During her presentation at the Feb. 7 Idaho-Malheur County Onion Growers Association annual meeting, agricultural economist Gina Greenway cited several elements of solid onion marketing, chief among them the “ability to bounce back.”
The gathering, held at the Four Rivers Cultural Center in Ontario, OR, brought scores of Treasure Valley growers and shippers together with an agenda initially based on the common denominators of seed, diseases/pests, water and storage issues. In light of the recent storm-caused losses of structures and product, discussion reflected efforts to deal with disaster.
“This year more than any other year we need to be reminded of our ability to bounce back from adverse circumstances,” Greenway said.
Greenway, an assistant professor in the Department of Business and Accounting at the College of Idaho, spoke on “Economics of Onion Production and Marketing,” drawing from her background in ag economics and research.
She began her remarks with a look at Treasure Valley onion stats collected in the last decade, noting that price swings in the onion industry are unlike many other industries’.
For instance, prices of oil and corn can swing 100-150 percent, “But it’s not unusual with onions to see swings of 200 to 300 percent,” Greenway noted.
She cited USDA-NASS data from Malheur County in 2006 as an example, with September pricing at $8.70 cwt. “By March  it was $35.90 cwt, which is about a 310 percent price jump. In August 2007 the price was $5.80 and then remained below $2 a sack for most of the marketing year, rebounding in 2008 to nearly $10.”
Those numbers are illustrative of “what it means to work in the onion industry,” Greenway said. Joy, pain and resilience are hallmarks of the business, and she said the Treasure Valley is resilient.
Greenway explained risk management for onions, noting the two segments of management deal with price and production.
Pricing does not lend itself to trends, she said, adding that a graph of the past 15 years shows pricing to be “just volatile.” But there are means of stabilizing returns, with contracts as one option. Greenway said that the customer base is changing with the rise of the foodie, someone “who seeks new food experiences as a hobby rather than out of convenience or hunger.” Foodies cover the food spectrum and as consumers are “increasingly picky,” that means buyers must have their fingers on the pulse of what customers want and need.
The upshot is that buyers will work more in advance with their sources.
The trade-off is that contracts involve set prices, and there’s always the potential for an upswing of prices in the open market. Greenway said knowing the break-even price is imperative.
“You need a good handle on costs, both variable and fixed,” she said.
Variable costs include seed, fertilizer, chemicals, fuel, hourly labor and irrigation expenses. Fixed costs are depreciable machinery, interest, rent, taxes and insurance. Greenway calculates the break-even price by dividing the total costs per acre by the expected yields. Break-even yields are calculated by total cost per acre divided by expected sale price.
When making the decision to store onions, it is important to calculate the fixed and variable cost of storage accounting for the accumulating shrink that pushes up the break-even price month after month.
Marketing year average prices almost never exceed $10 two years in a row, and Greenway said that has happened only twice in the past 15 years. The cause is supply and demand, and she said, “That isn’t new news.”
Higher prices fuel enthusiasm, and she cautioned against the “fallacy of composition,” or planting significantly more after a year of higher prices. The result is often a drop in price for everyone, she said.
Greenway also spoke about thrips and the resulting hike in production costs that can go as high as nearly $400 per acre depending on the number of applications.
Though this winter has resulted in Treasure Valley’s onion industry facing staggering losses, Greenway said estimates of the industries annual economic impact of $1.3 billion is “incredible.” And she said the onion industry as a whole has seen a remarkable increase in per capita consumption, nearly doubling in the past 30 years.

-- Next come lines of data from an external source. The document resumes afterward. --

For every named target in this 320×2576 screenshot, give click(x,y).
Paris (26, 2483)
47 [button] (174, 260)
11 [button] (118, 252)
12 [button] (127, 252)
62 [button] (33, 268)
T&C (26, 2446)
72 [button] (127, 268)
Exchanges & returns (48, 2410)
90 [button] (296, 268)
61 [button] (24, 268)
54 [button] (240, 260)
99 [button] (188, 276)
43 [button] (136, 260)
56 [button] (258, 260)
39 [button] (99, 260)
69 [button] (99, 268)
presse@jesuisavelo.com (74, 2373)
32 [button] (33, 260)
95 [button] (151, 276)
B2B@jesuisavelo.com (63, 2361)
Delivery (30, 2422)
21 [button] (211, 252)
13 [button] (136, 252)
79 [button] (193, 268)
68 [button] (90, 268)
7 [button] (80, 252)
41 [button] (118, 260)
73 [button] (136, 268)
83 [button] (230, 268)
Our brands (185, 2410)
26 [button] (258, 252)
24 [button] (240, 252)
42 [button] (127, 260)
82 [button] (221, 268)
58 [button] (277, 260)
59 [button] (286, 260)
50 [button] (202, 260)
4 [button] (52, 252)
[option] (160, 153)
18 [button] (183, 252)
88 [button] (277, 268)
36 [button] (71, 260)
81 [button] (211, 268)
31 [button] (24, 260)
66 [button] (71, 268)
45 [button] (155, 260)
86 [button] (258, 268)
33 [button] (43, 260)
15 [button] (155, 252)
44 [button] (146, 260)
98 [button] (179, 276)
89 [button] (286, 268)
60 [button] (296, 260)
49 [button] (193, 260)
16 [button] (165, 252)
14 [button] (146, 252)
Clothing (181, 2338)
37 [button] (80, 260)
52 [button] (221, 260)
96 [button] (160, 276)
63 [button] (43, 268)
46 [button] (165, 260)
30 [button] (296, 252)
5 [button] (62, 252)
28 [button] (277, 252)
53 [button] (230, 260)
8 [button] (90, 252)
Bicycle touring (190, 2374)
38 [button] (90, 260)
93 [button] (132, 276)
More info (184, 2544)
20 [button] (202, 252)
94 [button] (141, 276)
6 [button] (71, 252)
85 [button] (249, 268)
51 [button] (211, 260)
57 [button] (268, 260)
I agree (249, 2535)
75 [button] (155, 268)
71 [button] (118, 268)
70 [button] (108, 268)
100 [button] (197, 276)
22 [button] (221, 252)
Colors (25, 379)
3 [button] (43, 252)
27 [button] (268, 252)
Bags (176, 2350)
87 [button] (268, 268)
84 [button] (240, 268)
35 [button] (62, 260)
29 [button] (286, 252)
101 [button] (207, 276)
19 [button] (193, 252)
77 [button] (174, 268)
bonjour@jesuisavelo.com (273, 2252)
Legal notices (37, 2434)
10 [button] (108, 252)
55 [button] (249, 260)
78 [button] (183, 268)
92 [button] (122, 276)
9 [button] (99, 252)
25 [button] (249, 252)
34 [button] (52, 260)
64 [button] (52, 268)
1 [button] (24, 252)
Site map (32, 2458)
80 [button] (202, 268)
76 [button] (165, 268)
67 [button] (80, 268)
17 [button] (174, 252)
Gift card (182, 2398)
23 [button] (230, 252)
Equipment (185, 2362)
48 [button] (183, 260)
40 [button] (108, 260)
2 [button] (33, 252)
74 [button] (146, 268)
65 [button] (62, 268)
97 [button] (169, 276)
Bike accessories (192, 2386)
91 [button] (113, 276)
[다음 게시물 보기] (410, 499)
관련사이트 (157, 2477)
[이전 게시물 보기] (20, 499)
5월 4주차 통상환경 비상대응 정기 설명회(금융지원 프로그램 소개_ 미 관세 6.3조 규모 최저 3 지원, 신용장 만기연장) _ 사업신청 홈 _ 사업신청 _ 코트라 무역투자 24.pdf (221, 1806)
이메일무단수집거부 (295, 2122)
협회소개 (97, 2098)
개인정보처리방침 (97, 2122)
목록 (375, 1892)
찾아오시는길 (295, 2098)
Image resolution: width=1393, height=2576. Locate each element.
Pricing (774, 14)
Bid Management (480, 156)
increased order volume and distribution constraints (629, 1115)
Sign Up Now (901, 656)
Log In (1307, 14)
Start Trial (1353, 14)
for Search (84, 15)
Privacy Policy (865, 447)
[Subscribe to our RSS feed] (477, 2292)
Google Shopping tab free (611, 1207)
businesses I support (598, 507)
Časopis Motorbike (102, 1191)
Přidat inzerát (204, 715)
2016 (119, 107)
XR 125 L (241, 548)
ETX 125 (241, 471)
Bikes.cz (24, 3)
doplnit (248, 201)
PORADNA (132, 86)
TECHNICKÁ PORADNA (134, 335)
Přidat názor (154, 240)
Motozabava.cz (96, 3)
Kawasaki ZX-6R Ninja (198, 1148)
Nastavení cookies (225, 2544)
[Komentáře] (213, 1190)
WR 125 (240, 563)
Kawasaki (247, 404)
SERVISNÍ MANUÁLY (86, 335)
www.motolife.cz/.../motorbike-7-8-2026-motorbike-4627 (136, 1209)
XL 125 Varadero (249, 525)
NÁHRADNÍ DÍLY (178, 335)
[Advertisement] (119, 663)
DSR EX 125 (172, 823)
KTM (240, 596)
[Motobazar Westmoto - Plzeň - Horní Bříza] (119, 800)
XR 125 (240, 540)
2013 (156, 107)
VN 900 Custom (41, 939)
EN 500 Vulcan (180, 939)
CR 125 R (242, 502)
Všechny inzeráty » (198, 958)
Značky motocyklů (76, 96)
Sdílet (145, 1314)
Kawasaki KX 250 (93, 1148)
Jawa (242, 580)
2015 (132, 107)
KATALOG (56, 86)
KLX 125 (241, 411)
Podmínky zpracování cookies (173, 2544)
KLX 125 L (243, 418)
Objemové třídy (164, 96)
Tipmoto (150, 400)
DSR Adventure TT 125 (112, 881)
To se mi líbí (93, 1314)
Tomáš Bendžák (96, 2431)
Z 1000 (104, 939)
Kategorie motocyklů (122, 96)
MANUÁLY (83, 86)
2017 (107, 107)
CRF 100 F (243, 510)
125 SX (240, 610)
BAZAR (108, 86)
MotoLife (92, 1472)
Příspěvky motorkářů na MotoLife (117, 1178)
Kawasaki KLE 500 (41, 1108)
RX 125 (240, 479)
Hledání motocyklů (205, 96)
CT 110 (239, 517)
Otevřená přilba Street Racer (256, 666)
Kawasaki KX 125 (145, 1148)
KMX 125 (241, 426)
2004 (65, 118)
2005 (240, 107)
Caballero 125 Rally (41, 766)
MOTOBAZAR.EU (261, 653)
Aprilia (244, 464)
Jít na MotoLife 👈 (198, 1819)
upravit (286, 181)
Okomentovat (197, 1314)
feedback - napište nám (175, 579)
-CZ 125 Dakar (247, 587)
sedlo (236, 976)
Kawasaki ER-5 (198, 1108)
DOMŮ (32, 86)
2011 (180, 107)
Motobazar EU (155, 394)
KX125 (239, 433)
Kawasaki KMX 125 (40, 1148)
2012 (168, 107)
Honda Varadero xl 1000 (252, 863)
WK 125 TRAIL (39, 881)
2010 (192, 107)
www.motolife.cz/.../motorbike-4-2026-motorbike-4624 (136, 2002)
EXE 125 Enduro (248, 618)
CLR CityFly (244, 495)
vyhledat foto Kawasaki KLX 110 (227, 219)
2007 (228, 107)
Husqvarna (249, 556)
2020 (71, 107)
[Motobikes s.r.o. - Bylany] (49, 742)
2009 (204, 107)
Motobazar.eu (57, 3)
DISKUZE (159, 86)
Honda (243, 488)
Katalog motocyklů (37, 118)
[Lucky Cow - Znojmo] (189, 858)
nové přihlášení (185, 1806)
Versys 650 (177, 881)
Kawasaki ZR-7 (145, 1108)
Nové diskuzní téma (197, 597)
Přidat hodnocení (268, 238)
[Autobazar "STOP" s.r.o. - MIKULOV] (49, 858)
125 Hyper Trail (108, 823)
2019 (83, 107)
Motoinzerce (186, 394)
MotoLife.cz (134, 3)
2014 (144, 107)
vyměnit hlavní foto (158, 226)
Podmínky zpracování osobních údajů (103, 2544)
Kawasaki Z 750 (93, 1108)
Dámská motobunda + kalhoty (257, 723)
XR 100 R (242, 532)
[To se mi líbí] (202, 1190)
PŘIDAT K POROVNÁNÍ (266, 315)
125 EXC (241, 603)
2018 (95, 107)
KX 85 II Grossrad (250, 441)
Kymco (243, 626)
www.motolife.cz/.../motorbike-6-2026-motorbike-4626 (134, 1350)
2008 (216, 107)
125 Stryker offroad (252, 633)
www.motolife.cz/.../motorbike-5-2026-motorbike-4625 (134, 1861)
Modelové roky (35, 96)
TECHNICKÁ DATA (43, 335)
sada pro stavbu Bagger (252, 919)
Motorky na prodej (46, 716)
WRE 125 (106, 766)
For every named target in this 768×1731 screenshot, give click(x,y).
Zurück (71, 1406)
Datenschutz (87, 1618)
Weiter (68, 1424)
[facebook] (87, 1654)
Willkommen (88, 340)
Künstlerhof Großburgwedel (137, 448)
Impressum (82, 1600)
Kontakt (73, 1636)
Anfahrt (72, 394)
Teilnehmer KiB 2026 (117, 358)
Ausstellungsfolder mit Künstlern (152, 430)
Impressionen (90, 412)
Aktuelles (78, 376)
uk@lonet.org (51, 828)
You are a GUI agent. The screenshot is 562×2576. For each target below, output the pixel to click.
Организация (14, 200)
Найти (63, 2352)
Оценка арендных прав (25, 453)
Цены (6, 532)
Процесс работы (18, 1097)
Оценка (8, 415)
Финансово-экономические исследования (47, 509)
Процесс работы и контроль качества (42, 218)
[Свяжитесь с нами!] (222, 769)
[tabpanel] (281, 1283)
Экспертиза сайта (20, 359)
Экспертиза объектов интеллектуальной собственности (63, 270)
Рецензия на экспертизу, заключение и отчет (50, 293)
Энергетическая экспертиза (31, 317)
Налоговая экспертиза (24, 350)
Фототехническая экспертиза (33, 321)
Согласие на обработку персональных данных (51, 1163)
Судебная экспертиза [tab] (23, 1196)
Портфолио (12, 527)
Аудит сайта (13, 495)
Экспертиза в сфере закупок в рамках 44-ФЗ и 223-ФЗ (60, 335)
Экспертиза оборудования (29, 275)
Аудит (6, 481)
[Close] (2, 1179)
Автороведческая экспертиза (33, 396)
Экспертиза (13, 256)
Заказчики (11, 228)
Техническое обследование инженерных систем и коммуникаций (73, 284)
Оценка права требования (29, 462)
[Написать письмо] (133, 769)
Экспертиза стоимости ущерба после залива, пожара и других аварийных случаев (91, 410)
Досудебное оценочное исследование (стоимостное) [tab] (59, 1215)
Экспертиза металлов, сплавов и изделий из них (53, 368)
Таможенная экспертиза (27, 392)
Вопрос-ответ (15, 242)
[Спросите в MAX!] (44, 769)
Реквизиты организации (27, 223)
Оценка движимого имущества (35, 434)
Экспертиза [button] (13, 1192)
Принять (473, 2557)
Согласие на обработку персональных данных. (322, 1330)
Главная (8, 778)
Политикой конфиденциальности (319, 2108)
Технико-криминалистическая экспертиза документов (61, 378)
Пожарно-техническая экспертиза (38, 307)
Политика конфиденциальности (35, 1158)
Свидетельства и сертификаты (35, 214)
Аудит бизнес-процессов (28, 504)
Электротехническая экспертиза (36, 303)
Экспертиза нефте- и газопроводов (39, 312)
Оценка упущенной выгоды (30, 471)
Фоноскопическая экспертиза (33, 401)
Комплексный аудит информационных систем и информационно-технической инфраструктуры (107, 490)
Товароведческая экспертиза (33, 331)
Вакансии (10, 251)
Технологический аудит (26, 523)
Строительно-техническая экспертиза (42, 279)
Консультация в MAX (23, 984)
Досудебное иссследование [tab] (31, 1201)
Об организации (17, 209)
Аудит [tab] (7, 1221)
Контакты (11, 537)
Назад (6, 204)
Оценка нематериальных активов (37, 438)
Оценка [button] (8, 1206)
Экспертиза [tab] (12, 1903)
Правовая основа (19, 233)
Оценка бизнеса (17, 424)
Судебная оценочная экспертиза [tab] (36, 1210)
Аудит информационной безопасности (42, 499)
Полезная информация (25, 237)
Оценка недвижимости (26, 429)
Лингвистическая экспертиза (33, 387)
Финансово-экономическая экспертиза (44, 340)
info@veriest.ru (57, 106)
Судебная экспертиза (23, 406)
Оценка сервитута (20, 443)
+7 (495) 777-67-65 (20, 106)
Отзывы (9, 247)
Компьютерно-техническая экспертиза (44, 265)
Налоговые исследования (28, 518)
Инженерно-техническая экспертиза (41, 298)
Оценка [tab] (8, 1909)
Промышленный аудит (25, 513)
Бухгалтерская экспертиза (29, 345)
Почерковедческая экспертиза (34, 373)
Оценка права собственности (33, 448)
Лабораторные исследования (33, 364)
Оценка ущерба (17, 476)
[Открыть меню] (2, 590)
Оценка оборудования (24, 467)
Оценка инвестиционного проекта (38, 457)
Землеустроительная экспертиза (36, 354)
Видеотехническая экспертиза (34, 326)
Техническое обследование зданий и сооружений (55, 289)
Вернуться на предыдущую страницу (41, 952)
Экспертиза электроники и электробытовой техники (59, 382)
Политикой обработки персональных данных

Strong consumer interest in where food comes from continues, and “celebrity farmers” are promoted in grocery chains as well as fast food outlets. The Idaho Eastern Oregon label continues to be a mark of prestige, serving as a signal to consumers of the quality of product that comes from the Treasure Valley.
Greenway closed her remarks with a shout-out to the research teams at Washington State University, Oregon State University and the University of Idaho, who conduct projects critical to onion production.